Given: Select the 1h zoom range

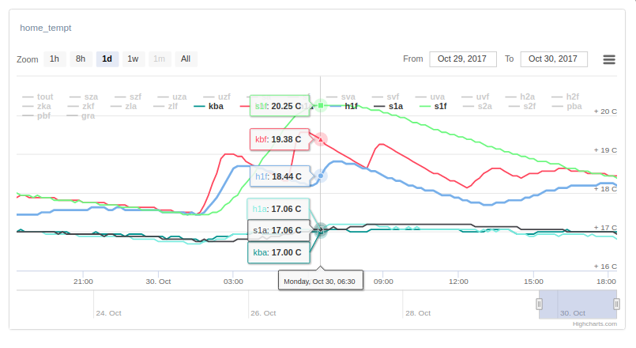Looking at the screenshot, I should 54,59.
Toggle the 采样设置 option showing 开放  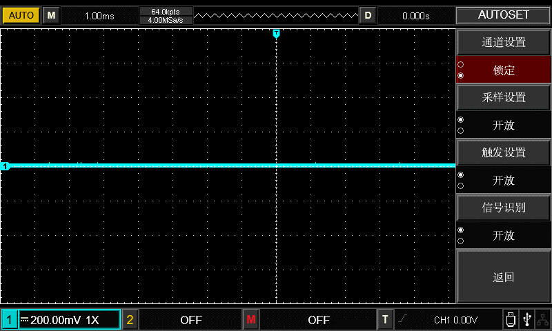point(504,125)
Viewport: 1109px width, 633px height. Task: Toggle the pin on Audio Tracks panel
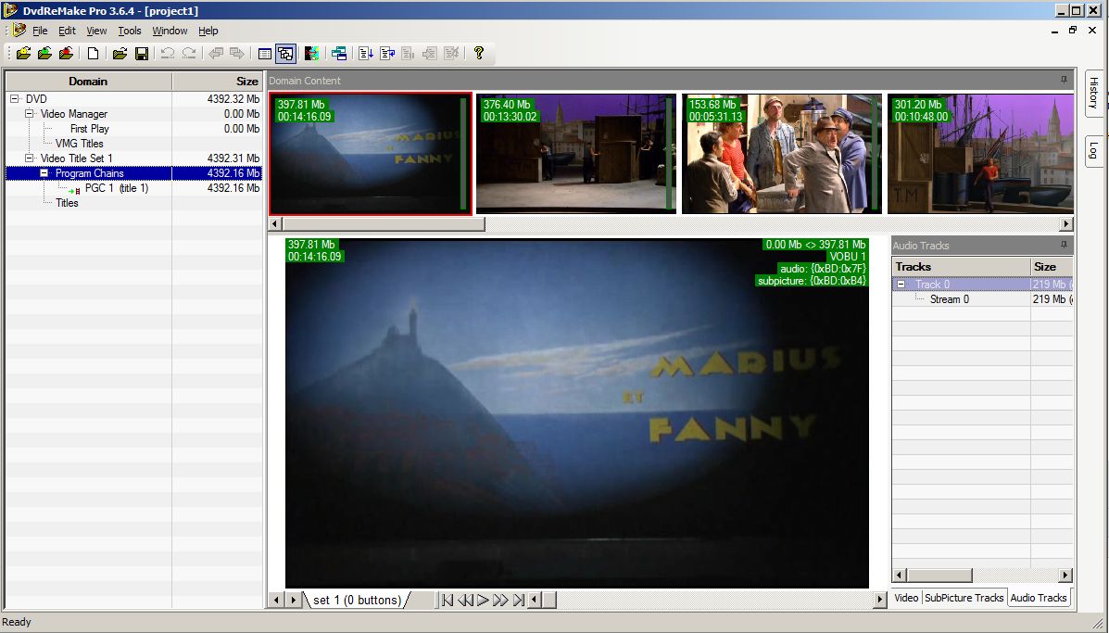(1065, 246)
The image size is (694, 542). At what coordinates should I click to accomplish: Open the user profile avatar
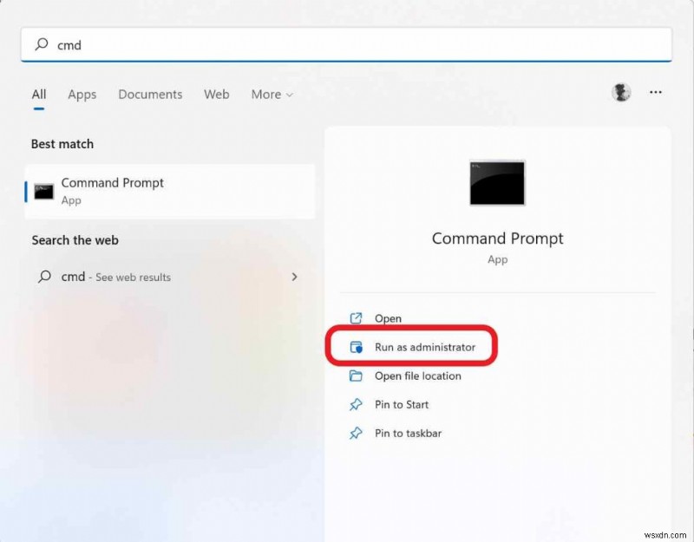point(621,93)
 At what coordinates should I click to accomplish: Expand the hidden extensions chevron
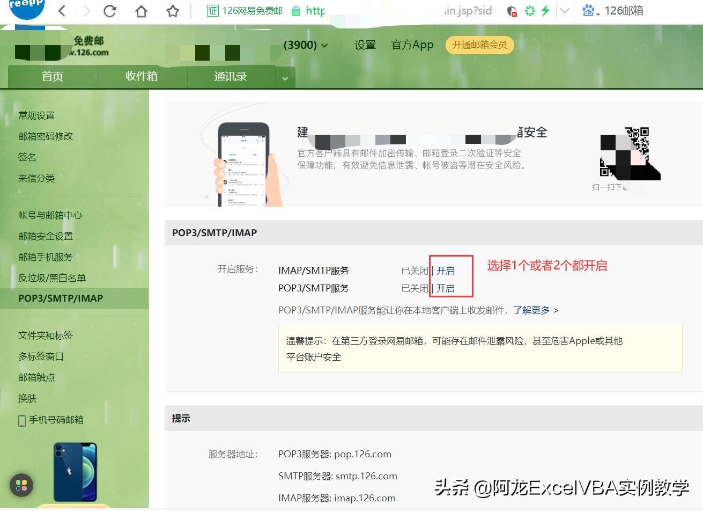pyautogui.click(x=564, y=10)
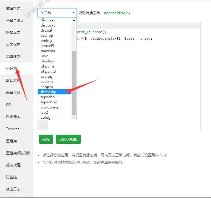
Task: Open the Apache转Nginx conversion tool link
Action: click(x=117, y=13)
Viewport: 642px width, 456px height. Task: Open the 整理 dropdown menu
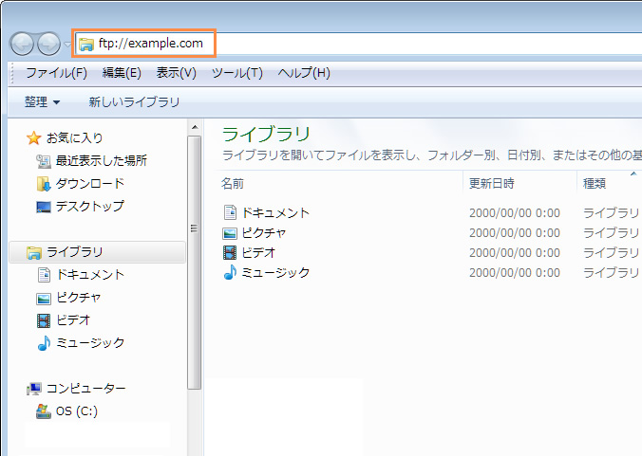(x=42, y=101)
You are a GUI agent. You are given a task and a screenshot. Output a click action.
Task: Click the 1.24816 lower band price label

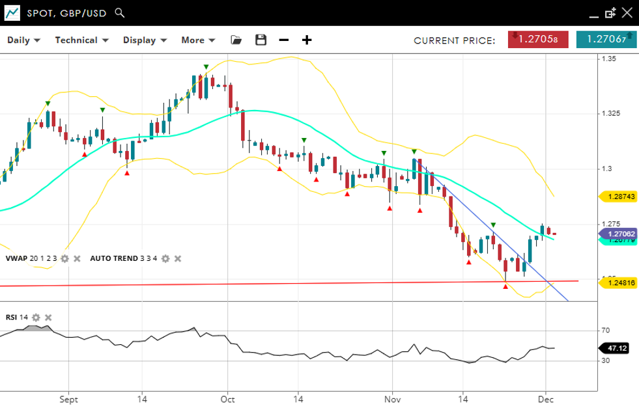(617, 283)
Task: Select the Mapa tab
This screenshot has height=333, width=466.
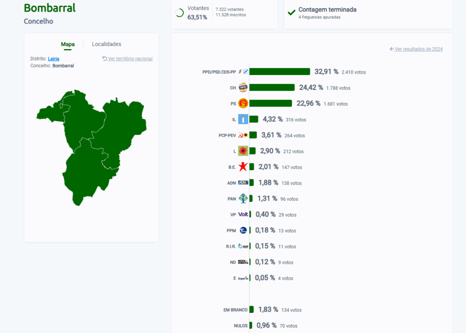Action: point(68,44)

Task instructions: Everything from the line containing "The image size" through the end of the data should be printed exactly, line for line, except the pictures.

Response to the task:
The image size is (694, 542). At what coordinates should I click to accomplish: Open the user profile avatar
point(621,93)
 At what coordinates should I click to accomplish: Expand the hidden extensions chevron
pyautogui.click(x=564, y=10)
Task: Open the Apache转Nginx conversion tool link
Action: click(x=117, y=13)
Viewport: 642px width, 456px height. Task: Open the 整理 dropdown menu
(x=42, y=101)
You are a GUI agent. You are given a task and a screenshot. Output a click action.
Task: Click the 1.24816 lower band price label

(617, 283)
Task: Select the Mapa tab
This screenshot has height=333, width=466.
Action: point(68,44)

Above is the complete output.